→ **WRITTEN EXERCISE**: Can you repeat the stretch of rows from the one containing "How do I perform: Click" through the one containing "[x=365, y=479]", requests included and unchanged, but scale every answer coordinate by 0.85 and round to whole numbers with halves going up? Leave the pictures out of your reply.

→ **GIVEN ENTRIES**:
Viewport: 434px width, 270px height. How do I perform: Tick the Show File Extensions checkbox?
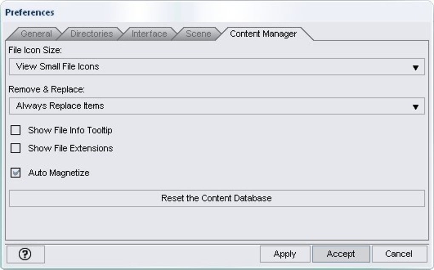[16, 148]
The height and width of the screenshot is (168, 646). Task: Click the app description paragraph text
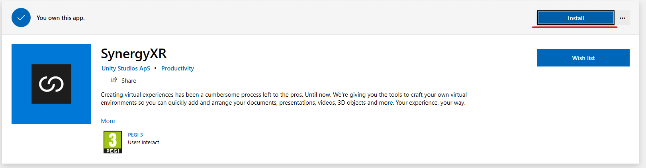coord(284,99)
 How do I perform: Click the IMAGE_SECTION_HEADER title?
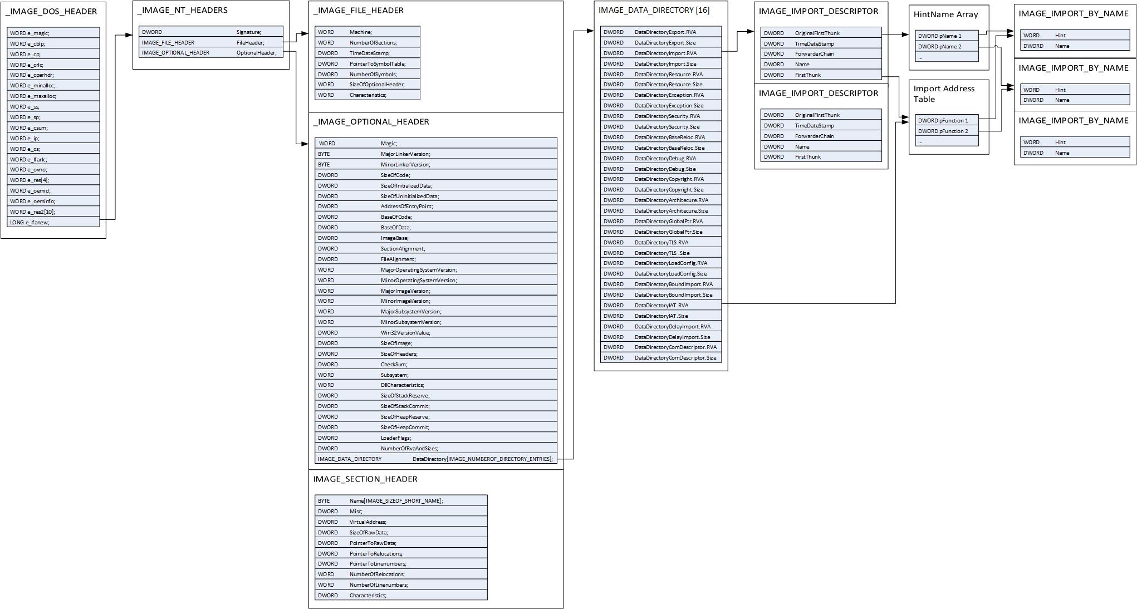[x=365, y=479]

---

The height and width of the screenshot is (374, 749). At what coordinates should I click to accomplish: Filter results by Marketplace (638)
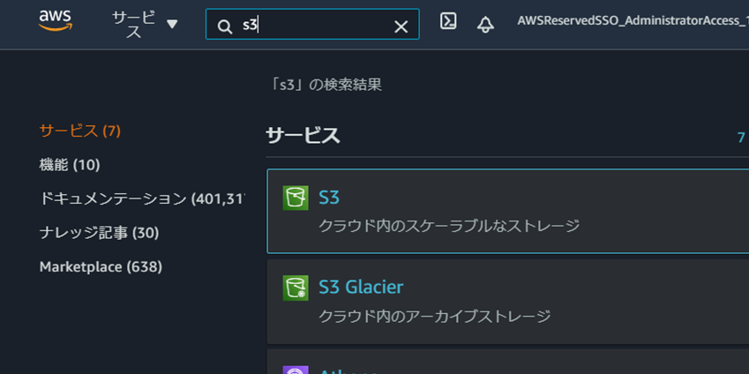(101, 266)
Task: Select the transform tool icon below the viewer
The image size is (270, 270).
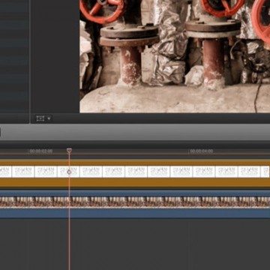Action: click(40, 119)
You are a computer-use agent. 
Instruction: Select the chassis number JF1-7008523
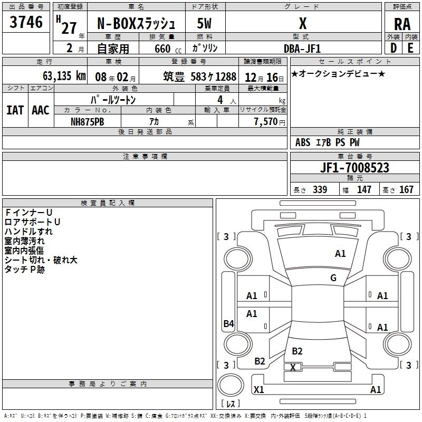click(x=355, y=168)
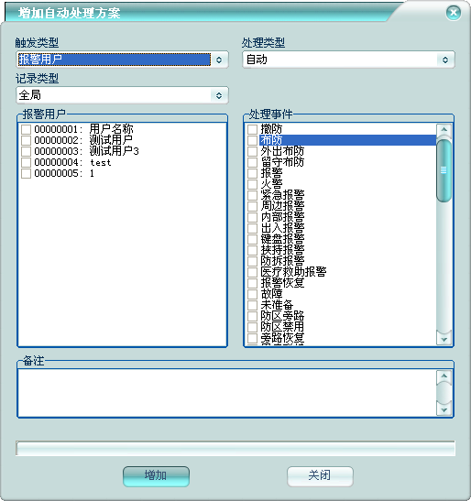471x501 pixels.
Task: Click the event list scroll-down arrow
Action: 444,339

* * *

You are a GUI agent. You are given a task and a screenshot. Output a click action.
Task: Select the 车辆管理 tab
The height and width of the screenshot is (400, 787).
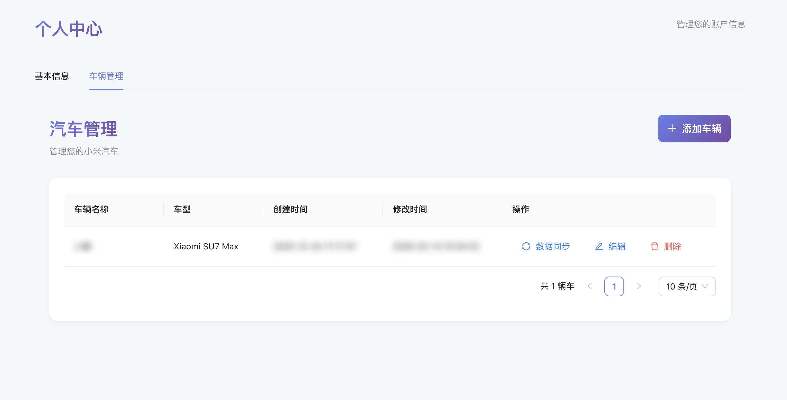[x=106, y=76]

→ **THE REPLY**:
 How do I perform: Click the IMAGE_SECTION_HEADER title?
[x=310, y=407]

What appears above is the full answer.